▶ Instructions to follow: Your answer must be an exact copy of the records below, with every picture left out.

(Stored records)
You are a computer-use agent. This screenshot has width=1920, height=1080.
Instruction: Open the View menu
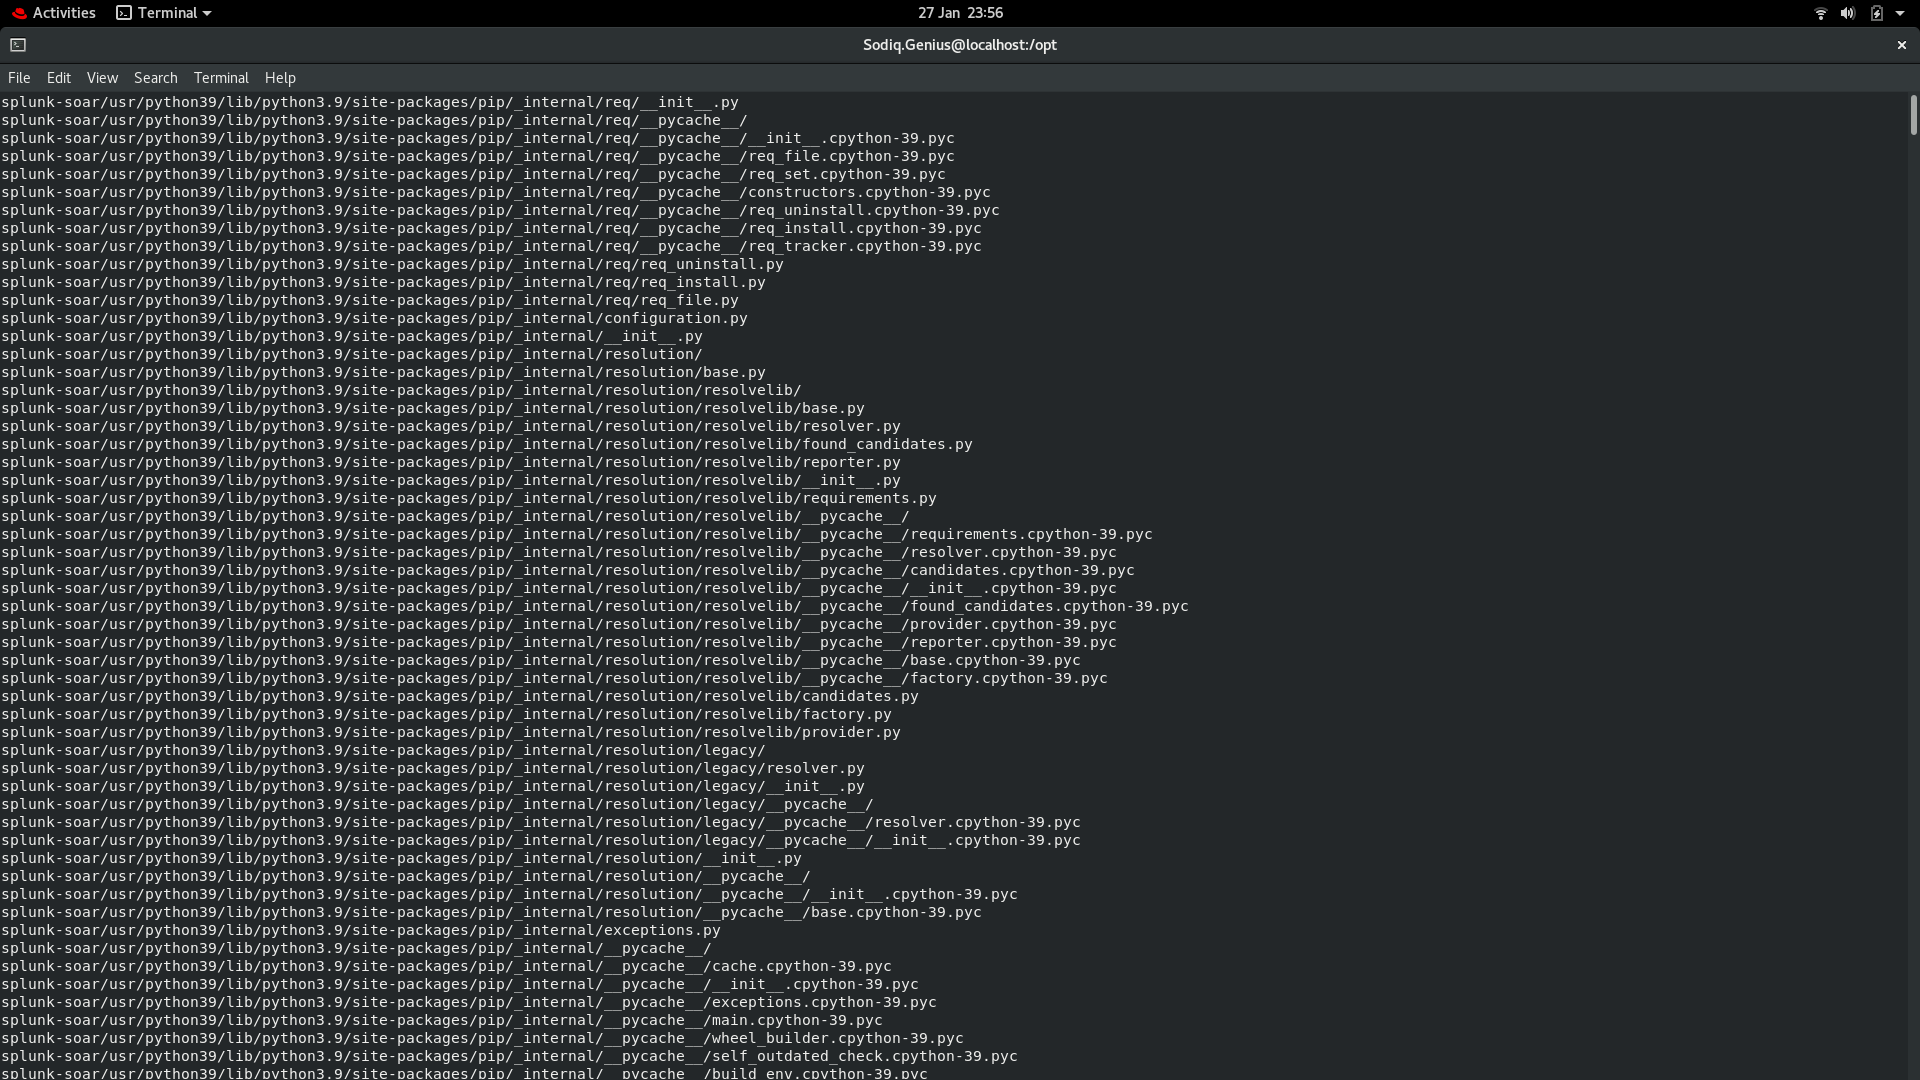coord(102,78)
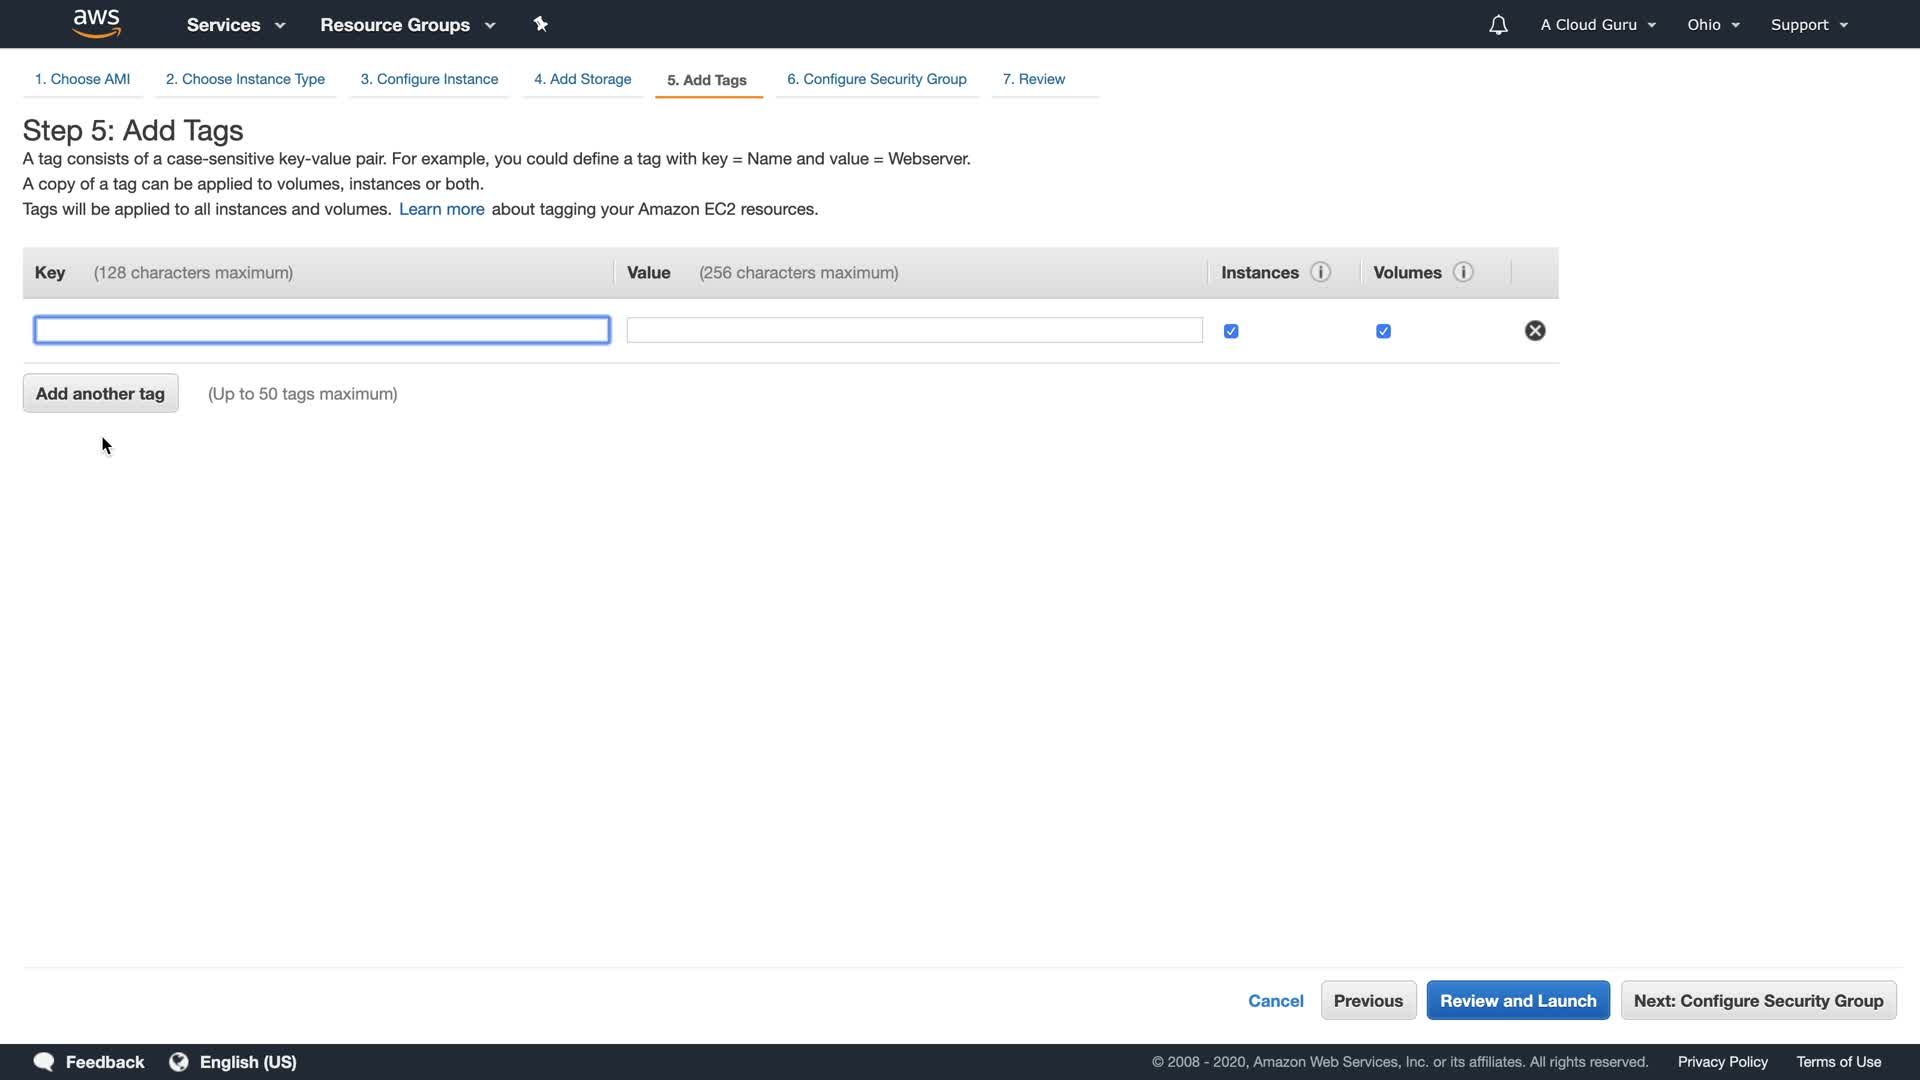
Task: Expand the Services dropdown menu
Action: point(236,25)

▶ Answer box:
You are a computer-use agent. This screenshot has width=1920, height=1080.
Instruction: Open the View menu
coord(102,78)
Task: Expand the Services dropdown menu
Action: point(236,25)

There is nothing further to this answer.